Il s’interrompit, il s’effaça devant madame Grégoire, en disant :

— Je vous en prie, madame, ne restez pas là, entrez dans le salon.

Mais la cuisinière, qui montait du sous-sol, exaspérée, les retint dans le vestibule quelques minutes encore. Elle déclara qu’elle n’acceptait plus la responsabilité du dîner, car elle attendait, de chez le pâtissier de Marchiennes, des croûtes de vol-au-vent, qu’elle avait demandées pour quatre heures. Évidemment, le pâtissier s’était égaré en chemin, pris de la peur de ces bandits. Peut-être même avait-on pillé ses mannes. Elle voyait les vol-au-vent bloqués derrière un buisson, assiégés, gonflant les ventres des trois mille misérables qui demandaient du pain. En tout cas, monsieur était prévenu, elle préférait flanquer son dîner au feu, si elle le ratait, à cause de la révolution.

— Un peu de patience, dit M. Hennebeau.
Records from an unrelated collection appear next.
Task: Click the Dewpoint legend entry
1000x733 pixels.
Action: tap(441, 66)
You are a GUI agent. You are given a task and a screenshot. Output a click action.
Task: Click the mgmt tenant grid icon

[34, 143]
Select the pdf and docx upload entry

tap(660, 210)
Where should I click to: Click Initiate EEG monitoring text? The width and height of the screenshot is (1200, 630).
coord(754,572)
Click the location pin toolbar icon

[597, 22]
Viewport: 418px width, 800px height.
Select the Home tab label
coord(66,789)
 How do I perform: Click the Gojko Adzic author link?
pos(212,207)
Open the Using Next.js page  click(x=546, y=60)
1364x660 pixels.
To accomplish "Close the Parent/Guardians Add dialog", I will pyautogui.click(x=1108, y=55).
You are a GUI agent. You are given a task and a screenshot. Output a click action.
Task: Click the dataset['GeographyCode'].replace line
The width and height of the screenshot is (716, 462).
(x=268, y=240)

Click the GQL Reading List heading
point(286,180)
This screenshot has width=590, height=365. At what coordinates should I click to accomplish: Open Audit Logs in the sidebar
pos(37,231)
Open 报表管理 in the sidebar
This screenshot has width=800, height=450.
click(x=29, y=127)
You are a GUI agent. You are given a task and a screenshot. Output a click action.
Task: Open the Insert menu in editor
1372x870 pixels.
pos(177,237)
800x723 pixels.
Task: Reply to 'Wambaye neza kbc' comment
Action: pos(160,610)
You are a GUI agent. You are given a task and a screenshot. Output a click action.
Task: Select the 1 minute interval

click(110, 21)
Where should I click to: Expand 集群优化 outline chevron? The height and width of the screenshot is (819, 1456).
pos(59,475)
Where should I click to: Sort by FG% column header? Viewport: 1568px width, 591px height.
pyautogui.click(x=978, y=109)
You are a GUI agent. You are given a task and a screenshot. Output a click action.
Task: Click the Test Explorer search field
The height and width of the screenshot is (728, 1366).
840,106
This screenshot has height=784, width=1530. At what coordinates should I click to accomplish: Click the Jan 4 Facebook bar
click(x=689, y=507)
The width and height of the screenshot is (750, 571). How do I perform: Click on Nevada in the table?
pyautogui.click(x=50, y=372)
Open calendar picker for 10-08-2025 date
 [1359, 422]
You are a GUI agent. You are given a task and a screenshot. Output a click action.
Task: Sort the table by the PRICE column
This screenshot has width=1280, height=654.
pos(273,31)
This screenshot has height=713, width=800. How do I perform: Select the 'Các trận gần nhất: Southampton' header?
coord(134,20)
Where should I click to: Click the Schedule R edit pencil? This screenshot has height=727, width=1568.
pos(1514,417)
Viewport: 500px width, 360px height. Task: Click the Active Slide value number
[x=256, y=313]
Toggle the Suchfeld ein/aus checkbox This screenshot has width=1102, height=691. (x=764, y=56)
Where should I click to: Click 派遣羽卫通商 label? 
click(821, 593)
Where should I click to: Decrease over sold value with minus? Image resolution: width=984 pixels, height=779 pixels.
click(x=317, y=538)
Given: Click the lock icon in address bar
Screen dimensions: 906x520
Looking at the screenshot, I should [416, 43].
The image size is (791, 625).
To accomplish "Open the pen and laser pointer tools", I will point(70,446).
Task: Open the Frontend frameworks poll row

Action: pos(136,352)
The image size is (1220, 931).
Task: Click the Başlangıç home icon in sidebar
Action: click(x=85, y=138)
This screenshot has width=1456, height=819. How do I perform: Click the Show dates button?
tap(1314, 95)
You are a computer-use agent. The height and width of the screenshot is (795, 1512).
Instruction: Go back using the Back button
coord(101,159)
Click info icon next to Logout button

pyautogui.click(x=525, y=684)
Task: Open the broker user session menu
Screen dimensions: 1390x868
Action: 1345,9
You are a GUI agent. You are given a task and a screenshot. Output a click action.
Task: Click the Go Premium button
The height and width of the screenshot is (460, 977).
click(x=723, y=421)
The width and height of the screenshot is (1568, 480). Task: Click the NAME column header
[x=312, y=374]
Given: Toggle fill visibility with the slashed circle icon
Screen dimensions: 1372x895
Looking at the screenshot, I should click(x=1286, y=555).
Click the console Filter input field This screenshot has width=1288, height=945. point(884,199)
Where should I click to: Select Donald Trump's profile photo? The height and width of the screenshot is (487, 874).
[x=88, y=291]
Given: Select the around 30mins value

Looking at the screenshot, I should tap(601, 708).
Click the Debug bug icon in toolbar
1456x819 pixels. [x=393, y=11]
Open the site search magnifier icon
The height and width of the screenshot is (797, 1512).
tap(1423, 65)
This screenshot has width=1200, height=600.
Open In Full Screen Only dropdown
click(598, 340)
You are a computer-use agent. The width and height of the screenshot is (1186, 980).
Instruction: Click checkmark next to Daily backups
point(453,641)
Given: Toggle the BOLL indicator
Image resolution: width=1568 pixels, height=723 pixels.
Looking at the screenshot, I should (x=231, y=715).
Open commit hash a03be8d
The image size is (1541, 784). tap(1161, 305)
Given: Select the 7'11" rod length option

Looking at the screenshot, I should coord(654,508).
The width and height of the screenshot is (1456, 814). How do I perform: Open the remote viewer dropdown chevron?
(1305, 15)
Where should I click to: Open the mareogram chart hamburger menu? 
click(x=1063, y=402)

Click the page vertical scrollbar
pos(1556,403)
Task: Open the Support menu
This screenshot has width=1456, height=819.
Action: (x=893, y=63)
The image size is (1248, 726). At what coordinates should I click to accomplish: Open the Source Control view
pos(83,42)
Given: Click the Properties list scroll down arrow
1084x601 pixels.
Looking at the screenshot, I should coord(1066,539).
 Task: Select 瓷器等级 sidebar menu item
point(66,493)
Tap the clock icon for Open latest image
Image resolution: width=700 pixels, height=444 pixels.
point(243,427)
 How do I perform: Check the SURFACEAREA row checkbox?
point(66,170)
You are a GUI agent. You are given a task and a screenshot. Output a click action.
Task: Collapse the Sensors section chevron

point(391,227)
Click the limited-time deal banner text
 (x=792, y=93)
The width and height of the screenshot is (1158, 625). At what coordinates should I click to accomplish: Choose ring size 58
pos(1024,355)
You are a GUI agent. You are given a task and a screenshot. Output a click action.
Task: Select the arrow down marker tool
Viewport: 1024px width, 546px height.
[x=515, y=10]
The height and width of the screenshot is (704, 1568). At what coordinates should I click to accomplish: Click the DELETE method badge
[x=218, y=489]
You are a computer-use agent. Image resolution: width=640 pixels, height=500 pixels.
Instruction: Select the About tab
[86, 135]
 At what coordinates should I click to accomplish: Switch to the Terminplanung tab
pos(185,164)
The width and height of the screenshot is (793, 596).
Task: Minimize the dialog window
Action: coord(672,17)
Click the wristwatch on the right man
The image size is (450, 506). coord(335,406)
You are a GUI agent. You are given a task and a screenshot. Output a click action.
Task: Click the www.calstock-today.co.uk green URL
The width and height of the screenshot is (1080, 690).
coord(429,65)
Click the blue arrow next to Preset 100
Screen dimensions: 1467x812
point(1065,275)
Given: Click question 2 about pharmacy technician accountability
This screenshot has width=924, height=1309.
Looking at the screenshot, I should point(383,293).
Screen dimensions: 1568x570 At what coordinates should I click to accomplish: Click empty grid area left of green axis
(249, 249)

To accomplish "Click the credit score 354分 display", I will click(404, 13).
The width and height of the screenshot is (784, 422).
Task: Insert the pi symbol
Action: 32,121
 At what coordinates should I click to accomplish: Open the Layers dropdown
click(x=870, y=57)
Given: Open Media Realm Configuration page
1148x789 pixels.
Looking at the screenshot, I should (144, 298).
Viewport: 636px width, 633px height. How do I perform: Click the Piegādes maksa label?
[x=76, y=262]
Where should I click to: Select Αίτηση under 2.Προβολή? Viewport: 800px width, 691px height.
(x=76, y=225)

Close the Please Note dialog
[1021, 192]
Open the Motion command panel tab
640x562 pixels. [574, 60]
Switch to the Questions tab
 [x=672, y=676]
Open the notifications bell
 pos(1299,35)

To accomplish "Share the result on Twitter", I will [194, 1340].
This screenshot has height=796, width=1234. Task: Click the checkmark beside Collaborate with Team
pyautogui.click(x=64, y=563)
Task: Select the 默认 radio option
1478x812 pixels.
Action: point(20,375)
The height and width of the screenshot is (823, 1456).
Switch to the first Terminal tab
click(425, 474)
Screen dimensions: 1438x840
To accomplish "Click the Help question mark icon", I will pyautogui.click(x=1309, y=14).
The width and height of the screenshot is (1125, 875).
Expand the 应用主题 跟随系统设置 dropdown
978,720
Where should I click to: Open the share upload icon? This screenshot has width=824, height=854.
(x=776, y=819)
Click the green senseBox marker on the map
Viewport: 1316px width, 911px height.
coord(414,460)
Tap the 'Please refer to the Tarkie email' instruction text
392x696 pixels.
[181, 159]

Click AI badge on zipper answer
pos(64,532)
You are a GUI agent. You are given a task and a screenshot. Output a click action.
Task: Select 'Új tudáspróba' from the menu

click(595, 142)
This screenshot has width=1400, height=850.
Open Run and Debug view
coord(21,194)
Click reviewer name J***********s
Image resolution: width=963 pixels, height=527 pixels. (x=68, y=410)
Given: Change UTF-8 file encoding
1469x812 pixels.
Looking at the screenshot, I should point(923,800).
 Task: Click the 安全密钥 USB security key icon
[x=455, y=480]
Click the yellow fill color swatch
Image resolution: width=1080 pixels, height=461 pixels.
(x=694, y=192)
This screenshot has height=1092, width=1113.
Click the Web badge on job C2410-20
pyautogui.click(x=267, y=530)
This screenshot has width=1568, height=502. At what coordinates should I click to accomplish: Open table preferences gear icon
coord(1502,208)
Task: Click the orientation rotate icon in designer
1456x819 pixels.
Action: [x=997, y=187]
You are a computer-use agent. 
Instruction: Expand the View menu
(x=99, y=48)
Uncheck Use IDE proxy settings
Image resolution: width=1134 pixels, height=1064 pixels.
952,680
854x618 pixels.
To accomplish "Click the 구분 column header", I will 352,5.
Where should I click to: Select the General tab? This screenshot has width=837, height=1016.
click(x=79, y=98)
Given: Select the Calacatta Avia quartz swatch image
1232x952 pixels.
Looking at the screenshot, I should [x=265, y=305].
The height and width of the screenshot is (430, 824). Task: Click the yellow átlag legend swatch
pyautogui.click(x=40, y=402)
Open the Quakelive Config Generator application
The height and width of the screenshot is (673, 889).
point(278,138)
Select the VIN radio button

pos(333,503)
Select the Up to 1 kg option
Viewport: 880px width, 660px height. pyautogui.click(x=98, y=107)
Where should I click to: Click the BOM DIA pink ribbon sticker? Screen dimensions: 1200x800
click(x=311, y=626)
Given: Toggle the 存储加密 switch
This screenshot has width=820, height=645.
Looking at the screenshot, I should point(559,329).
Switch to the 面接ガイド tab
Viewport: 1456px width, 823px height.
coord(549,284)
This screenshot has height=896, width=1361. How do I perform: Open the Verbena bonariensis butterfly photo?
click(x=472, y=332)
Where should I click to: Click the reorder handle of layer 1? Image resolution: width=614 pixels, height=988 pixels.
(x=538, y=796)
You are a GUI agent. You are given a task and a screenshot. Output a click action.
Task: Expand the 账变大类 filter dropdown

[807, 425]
Rien n’est perdu, le pâtissier peut venir.

Et, comme il se retournait vers madame Grégoire, en ouvrant lui-même la porte du salon, il fut très surpris d’apercevoir, assis sur la banquette du vestibule, un homme qu’il n’avait pas distingué jusque-là, dans l’ombre croissante.

— Tiens ! c’est vous, Maigrat, qu’y a-t-il donc ?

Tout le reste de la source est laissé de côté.